Mungiello, lei ha portato il San Paolino dalla zona retrocessione ai play-off. E’ questa la sua più grande impresa da allenatore?

“E’ quella che mi ha dato più soddisfazione. Io sono allenatore dilettante, nel senso che alleno per diletto. Ho avuto la fortuna di vincere diversi campionati. Questa impresa ha qualcosa in più, perchè era molto più difficile. Io mi sono incontrato con i dirigenti all’inizio del girone di ritorno. Gli ho chiesto quale fosse il loro obiettivo. Loro mi hanno risposto che volevano fare bene. Io avevo bisogno di questo stimolo. Per me la ricompensa è questa. Aver raggiunto questo obiettivo è una cosa gratificante”.

Ma quando ha assunto la guida del San Paolino non ha pensato ai rischi? Poteva essere la sua prima retrocessione in carriera. 

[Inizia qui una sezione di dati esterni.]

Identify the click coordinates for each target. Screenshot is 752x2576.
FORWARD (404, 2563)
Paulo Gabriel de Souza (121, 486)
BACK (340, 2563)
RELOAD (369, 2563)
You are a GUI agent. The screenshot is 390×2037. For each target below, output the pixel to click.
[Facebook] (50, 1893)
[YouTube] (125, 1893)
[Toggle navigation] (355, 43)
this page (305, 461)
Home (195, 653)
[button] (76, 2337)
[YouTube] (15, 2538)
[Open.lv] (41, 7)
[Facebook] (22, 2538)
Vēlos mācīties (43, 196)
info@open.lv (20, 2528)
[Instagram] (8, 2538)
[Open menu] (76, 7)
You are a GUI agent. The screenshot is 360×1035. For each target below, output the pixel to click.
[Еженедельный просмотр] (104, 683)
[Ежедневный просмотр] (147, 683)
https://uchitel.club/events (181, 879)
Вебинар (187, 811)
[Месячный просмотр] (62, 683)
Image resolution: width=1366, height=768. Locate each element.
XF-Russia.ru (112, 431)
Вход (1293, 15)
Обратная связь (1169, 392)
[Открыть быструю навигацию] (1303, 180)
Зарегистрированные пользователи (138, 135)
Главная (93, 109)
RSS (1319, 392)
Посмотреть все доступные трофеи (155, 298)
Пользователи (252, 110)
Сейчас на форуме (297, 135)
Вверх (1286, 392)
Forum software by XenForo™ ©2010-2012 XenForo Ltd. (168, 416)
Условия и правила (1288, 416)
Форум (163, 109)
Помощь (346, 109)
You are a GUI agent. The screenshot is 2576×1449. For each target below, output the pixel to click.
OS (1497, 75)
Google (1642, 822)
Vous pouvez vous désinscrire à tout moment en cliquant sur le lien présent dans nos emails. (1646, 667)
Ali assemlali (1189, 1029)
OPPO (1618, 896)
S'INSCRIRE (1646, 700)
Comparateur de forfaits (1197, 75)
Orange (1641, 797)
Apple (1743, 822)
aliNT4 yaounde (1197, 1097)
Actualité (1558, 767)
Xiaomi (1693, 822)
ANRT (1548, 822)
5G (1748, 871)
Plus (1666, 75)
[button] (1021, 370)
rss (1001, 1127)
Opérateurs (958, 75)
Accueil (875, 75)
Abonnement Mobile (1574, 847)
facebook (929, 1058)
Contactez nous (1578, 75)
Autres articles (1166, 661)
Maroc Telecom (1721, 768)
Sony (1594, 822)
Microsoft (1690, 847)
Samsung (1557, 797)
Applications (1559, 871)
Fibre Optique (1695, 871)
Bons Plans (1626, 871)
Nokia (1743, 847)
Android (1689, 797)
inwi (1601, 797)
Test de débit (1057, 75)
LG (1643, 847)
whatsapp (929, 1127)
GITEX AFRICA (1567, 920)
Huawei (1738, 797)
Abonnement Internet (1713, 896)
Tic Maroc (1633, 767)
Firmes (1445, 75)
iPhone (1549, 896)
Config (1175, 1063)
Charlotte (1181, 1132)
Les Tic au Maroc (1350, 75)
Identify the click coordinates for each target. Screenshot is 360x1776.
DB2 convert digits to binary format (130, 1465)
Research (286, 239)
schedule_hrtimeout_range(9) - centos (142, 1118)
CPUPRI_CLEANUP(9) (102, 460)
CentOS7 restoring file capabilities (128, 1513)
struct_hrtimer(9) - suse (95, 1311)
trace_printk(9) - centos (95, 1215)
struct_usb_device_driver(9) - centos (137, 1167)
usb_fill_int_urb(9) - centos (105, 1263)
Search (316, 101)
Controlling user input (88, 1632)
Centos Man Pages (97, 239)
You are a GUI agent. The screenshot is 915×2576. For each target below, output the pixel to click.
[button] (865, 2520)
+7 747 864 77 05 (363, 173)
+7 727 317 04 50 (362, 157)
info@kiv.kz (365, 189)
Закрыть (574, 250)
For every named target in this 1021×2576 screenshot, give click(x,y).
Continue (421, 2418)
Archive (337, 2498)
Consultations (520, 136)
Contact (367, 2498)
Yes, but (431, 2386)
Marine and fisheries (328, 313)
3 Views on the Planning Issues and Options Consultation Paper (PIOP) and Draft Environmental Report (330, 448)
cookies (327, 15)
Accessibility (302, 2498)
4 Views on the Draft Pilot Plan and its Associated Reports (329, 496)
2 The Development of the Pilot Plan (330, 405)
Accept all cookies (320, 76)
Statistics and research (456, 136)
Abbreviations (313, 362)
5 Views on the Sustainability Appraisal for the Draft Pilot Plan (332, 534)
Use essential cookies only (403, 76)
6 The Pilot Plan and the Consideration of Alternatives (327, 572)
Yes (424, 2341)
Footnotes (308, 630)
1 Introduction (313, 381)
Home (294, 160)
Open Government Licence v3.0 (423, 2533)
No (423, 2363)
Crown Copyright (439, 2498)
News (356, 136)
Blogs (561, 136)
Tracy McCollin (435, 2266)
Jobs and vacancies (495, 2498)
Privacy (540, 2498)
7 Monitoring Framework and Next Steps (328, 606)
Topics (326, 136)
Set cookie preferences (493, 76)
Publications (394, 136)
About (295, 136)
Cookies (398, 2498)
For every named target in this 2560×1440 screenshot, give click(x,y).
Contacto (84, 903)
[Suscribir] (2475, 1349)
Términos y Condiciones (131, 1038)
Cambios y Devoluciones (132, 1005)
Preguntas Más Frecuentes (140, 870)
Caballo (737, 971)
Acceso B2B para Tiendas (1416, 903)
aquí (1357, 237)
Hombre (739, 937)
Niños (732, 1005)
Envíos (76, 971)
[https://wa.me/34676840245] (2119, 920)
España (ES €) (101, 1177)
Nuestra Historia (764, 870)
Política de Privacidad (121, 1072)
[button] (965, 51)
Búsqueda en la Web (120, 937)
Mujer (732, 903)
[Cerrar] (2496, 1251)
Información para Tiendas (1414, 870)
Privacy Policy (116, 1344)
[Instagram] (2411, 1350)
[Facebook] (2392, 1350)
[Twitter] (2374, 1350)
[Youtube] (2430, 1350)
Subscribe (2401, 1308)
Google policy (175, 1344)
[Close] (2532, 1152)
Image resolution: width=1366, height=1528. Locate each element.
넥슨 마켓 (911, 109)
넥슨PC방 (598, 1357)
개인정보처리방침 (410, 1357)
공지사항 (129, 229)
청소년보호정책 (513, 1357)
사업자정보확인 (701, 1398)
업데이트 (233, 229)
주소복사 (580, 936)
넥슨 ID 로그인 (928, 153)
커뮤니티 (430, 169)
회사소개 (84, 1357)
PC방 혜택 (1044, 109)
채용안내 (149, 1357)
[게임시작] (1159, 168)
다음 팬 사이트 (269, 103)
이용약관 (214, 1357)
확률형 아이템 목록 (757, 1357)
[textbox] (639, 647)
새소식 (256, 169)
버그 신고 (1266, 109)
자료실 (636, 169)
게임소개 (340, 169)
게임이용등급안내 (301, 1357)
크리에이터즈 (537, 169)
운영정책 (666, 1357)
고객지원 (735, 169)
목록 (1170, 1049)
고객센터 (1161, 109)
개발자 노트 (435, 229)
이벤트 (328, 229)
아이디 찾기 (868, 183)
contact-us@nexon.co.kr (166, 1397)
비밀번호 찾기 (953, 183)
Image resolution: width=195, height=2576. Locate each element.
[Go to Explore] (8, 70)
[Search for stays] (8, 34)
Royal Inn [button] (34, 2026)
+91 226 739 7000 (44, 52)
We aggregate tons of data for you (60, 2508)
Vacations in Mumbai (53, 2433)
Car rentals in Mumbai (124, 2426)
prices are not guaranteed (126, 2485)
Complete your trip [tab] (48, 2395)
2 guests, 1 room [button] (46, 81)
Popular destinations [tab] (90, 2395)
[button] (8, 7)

“Sì, c’erano dei rischi. Ma ripeto: più era difficile l’impresa e più mi sono sentito stimolato. Raggiungere gli obiettivi partendo da questa situazione di partenza è una grande soddisfazione. Per questo voglio ringraziare la società e i giocatori perchè hanno dato più di quello che potevano dare. Io ho sempre detto che gli artefici delle vittorie sono sempre i calciatori”.

Qual è stata la partita della svolta?

“Non c’è una vera e propria partita. La  vera svolta è stata quando ci siamo misurati con le squadre che erano state costruite per vincere il campionato. Quando abbiamo fatto risultato contro queste compagini, abbiamo acquisito consapevolezza dei nostri mezzi”.

Dove allenerà l’anno prossimo mister Mungiello?

“Mi auguro di restare qui, con una squadra ancora più competitiva, confermando tutti i ragazzi e inserendo qualche elemento che possa farci fare il salto di qualità. Perchè se quest’anno l’obiettivo erano i play-off, l’anno prossimo sarà un altro”.

Mungiello, San Paolino

Anche il ds Marro ha voluto esprimere la sua soddisfazione per il raggiungimento di un traguardo insperato o quasi:” “E’ stata una grande cavalcata. Dopo la quinta giornata eravamo ultimi, alla fine del girone d’andata terzultimi e oggi invece festeggiamo la qualificazione ai play-off. Mi vengono in mente la prima chiacchierata con Mungiello quando gli affidammo la squadra. Lui ha accettato la sfida e ha dato tutto se stesso. Mungiello è sicuramente un grande allenatore, ma è anche una grandissima persona. Ci ha conquistati con il suo modo di essere. Il primo ringraziamento va quindi a lui. Il secondo ai ragazzi che sono scesi in campo, dal primo all’ultimo. Hanno disputato un eccezionale girone di ritorno. E infine voglio ringraziare il resto della dirigenza per l’impegno e i sacrifici che hanno fatto per portarci fin qui. Arrivati a questo punto,  ora il nostro pensiero va a questa semifinale che ci attende. Daremo il 100% e onoreremo la maglia per non avere rimpianti”.